In 50 hours we are obliged to do the whole process again. We will use Umbrako or YFS (Brighton Best) branded bolts and will install hardened washers (Nordlock will be considered). The flywheel will be removed to see if the fretting has been minimised or stopped completely. If the fretting has returned it may be best if the engines get dowels fitted ASAP.

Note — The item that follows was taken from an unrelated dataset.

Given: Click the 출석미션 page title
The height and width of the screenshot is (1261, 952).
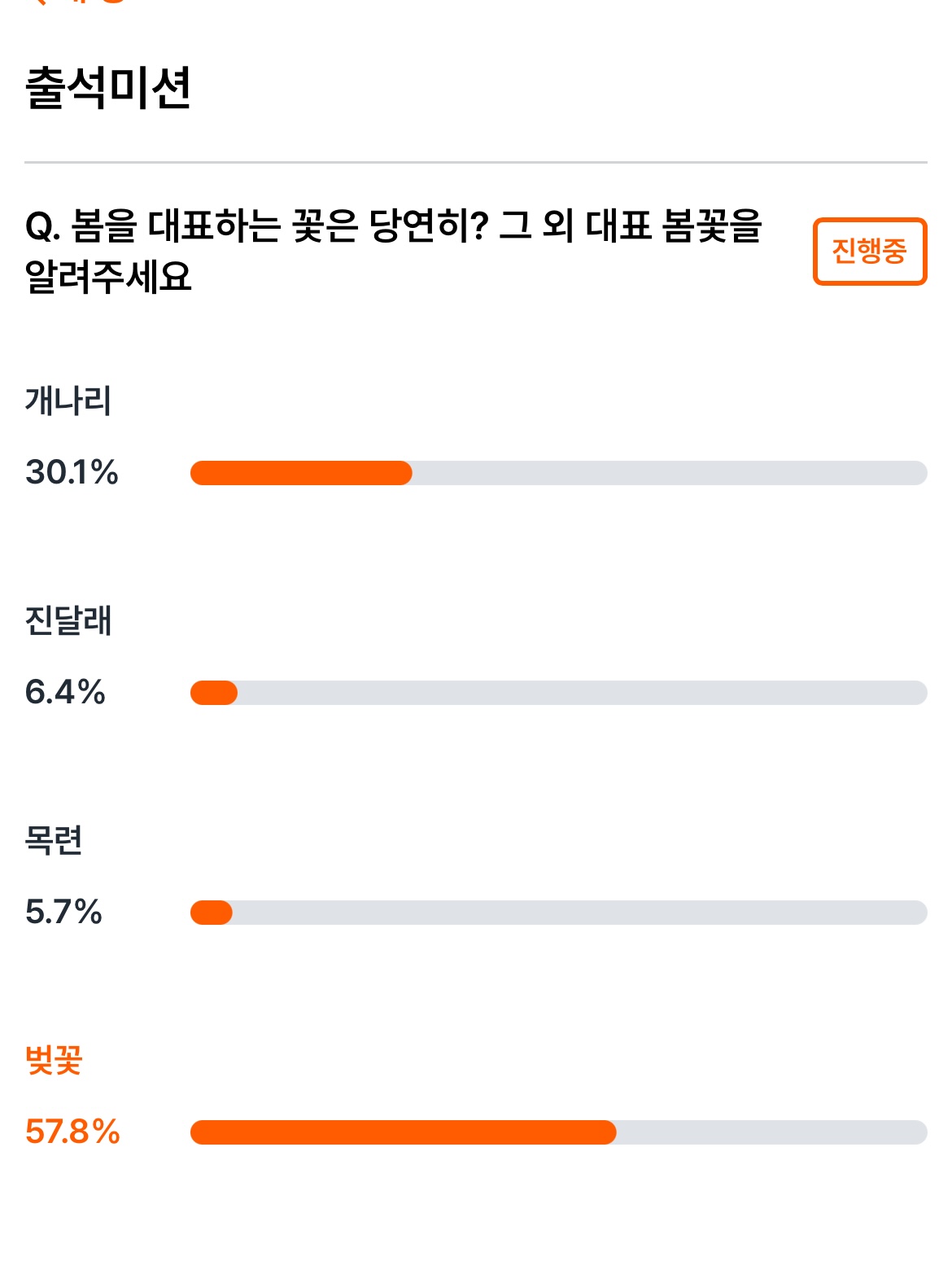Looking at the screenshot, I should coord(108,88).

The fact that one is trying to restrain aluminium alloy parts in a clutch like manner against steel parts with high strength fasteners is in its self a problem. The compressive strength of the aluminium is less than the steel. The load needs to be better spread or the aluminium replaced with steel. The “Belleville” washers were designed as a variation on the spring washer; they simply crush flat under the high load of these fasteners and spread the load little. Hardened washers would help to spread the load further. A hardened steel ring under the heads could also help. Dowels one would think should help prevent this fretting but it should be remembered that two of the restrained parts are aluminium alloy and could flog out around the dowels if exposed to excessive shear forces.

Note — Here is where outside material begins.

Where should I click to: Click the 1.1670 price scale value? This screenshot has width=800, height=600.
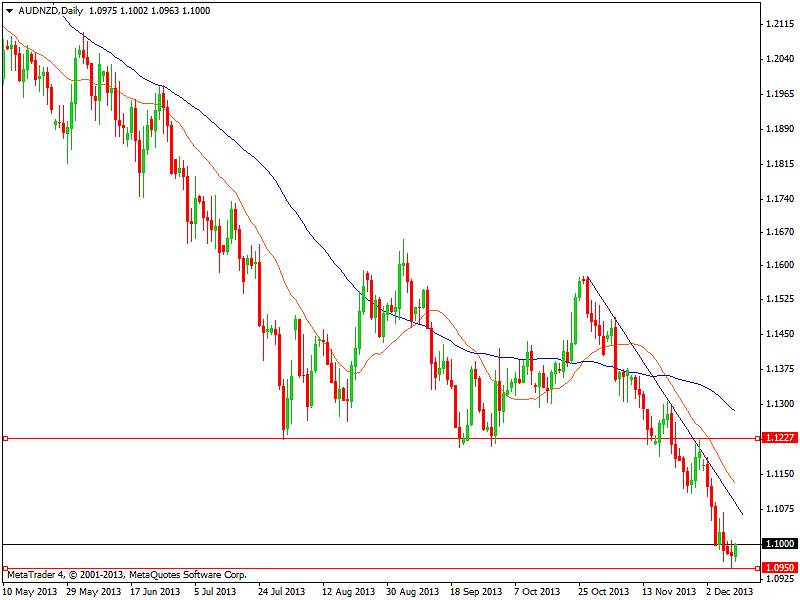(x=779, y=232)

Currently the parts are fretting, at between 150 to 250 hours, no problems are seen, but as the fretting goes on the preload on the bolts drops off, a critical point is reached where the preload will fall to a significantly low level allowing the fretting to rise exponentially. The bolts will then become exposed to shear loads they were never designed for, they will develop flaws which propagate through the bolt on the shear line, and then as the tensile stress area becomes too small to with stand the loads, they break one by one. Sometimes the load of starting will cause the final failure and sometimes they will break in the air. Neither is satisfactory.
If one replaces the bolts at 50 hr intervals you will avert a disaster but one can not comment on the state of your parts as time goes on if you do not inspect them properly. S/B JSB012 instructs you not to remove the flywheel or vacuum drive as you will loose valve timing. It has been shown that it is very easy indeed to remove the flywheel and drive unit and check these surfaces. Newer engines even have a roll pin which appears to drive into the crank to ensure timing is not lost (don’t spin the prop) and locates the flywheel on re-assembly. If you do not inspect these parts properly you can have no idea of problems ahead, if these parts are badly fretted then it would be advisable to pull the engine out, remove the back cover and check the timing gear. If you leave badly fretted parts in place with out resurfacing the time before failure will be greatly shortened.